Leadership of schools, disciplines, levels of instruction (primary, middle, secondary) has little initiative, incentive to improve (beyond standardized test results) and locality/community/business connection for accountability. Superintendents cater to whims of board members; principals shut parents and residents off from affecting school decision making and interaction whenever possible. Teachers don't living in their teaching communities or have so much homework that they don't participate in community activities for interaction. Inservice instruction is reduced to a principal reading prepared agenda items to assembled teachers instead of derived from expressed needs of teachers.

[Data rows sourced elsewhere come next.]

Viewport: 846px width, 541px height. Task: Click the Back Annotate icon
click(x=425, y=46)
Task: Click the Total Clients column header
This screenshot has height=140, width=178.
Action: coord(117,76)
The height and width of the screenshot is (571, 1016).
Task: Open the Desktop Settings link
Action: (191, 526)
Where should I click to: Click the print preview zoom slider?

Workshops are presented with hired experts and generated from distant supervisors who guess at teacher needs rather than visiting classrooms and talking to teachers. Innovations like schools-within-school, open classrooms, multiple teacher cooperative teaching and lesson planning, mastery learning, even the old individualized instruction are not allowed or not initiated by teachers. Regional standards are falling away as groups like Southern Association of Colleges and Schools(SACS) are no longer wanted. Local school board and individual school mission statements are ignored rather than stimulating working toward college prep and knowledgeable citizenship goals.
It's easier to evade accountability than insure and measure it--also cheaper. But our national survival is slipping away as America dumbs-down so individuals retain more of their income and independent living at the expense of a stronger nation for most citizens/students.